Pugs' legs are strong, straight, of moderate length and are set well under. Their shoulders are moderately laid back. Their ankles are strong, their feet are small, their toes are well split-up, and their nails are black. The lower teeth normally protrude further than their upper, resulting in an under-bite.

Temperament
This breed is often described by the Latin phrase multum in parvo, or "much in little" or "a lot of dog in a small space", alluding to the pug's remarkable and charming personality, despite its small size. Pugs are strong-willed but rarely aggressive, and are suitable for families with children. The majority of the breed is very fond of children and sturdy enough to properly play with them. Depending on their owner's mood, they can be quiet and docile but also vivacious and teasing. Pugs tend to be intuitive and sensitive to the moods of their owners and are usually eager to please them. Pugs are playful and thrive on human companionship. They also tend to have a snoozy nature and spend a lot of time napping. Pugs are often called "shadows" because they follow their owners around and like to stay close to the action, craving attention and affection from their owners.

Birth and reproduction
Pug pregnancies last an average of 63 days. The average sized litter for pugs is 4 to 6 puppies, though this can vary from 1 to 9 and still be considered normal. Due to the relative size of neonatal skulls to the birth canal, pugs are highly predisposed to cesarean births.

History

Chinese origins
Pugs were brought from China to Europe in the sixteenth century. Similar dogs were popular in the Imperial court during the Song Dynasty.

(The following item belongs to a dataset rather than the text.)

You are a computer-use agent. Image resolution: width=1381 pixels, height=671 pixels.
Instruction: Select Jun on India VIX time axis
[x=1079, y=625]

In ancient times, pugs were bred to be companions for ruling families in China. The pet pugs were highly valued by Chinese Emperors, and the royal dogs were kept in luxury and guarded by soldiers. Pugs later spread to other parts of Asia. In Tibet, Buddhist monks kept pugs as pets in their monasteries. The breed has retained its affectionate devotion to its owners since ancient times.

16th and 17th centuries
Pugs were popular at European courts, and reportedly became the official dog of the House of Orange in 1572 after a pug named Pompey saved the life of the Prince of Orange by alerting him to the approach of assassins.

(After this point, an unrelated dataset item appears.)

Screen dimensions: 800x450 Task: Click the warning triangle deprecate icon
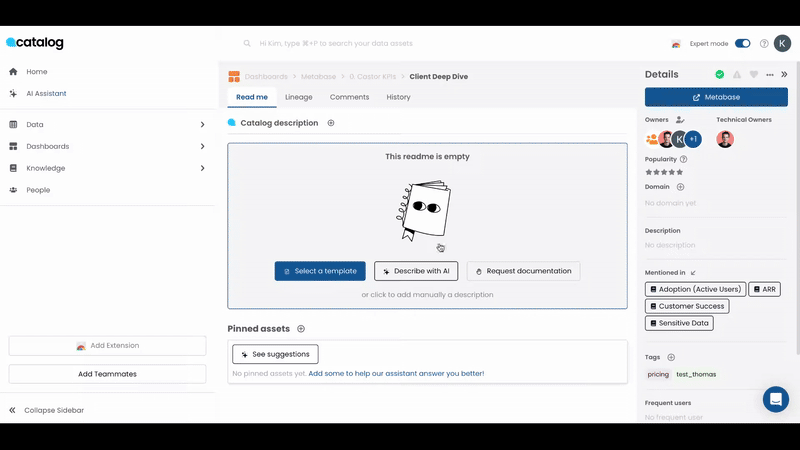coord(737,74)
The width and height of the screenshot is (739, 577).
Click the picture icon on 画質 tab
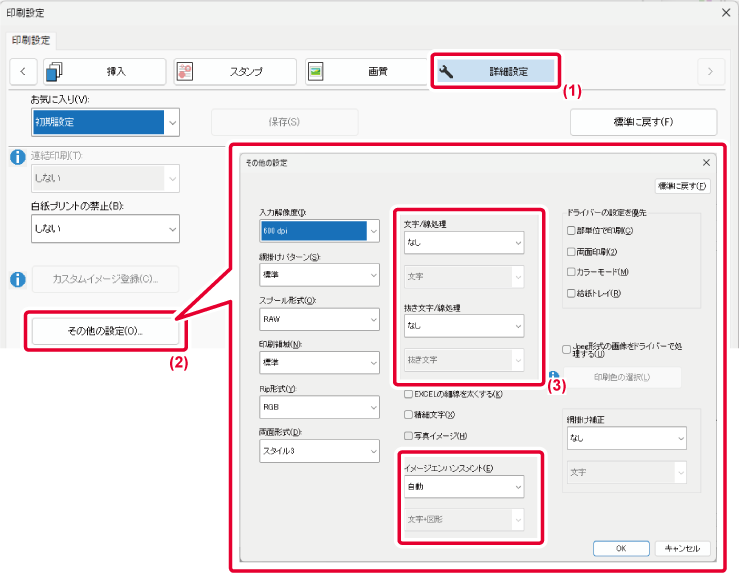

A pug travelled with William III and Mary II when they left the Netherlands to accept the throne of England in 1688. During this period, the pug may have been bred with the old type King Charles spaniel, giving the modern King Charles Spaniel its pug-like characteristics.

The breed eventually became popular in other European countries as well. Pugs were painted by Goya in Spain, and in Italy they rode up front on private carriages, dressed in jackets and pantaloons that matched those of the coachman. They were used by the military to track animals and people, and were also employed as guard dogs.

18th century to 20th century
The English painter William Hogarth was the devoted owner of a series of pugs. His 1745 self-portrait, which is now in London's Tate Gallery, includes his pug, Trump. The pug was also well known in Italy. In 1789, author Hester Piozzi wrote in her journal, "The little Pug dog or Dutch mastiff has quitted London for Padua, I perceive. Every carriage I meet here has a Pug in it."

The popularity of the pug continued to spread in France during the eighteenth century. Before her marriage to Napoleon Bonaparte, Joséphine had her pug Fortune carry concealed messages to her family while she was confined at Les Carmes prison, it having alone been given visiting rights.

In nineteenth-century England, the breed flourished under the patronage of Queen Victoria. Her many pugs, which she bred herself, included Olga, Pedro, Minka, Fatima and Venus. Her involvement with dogs in general helped to establish the Kennel Club, which was formed in 1873. Queen Victoria favored apricot and fawn colors. Her passion for pugs was passed on to many other members of the Royal family, including her grandson King George V and his son King Edward VIII. Many responded to the breed's image of anti-functionalism and diminutive size during this period.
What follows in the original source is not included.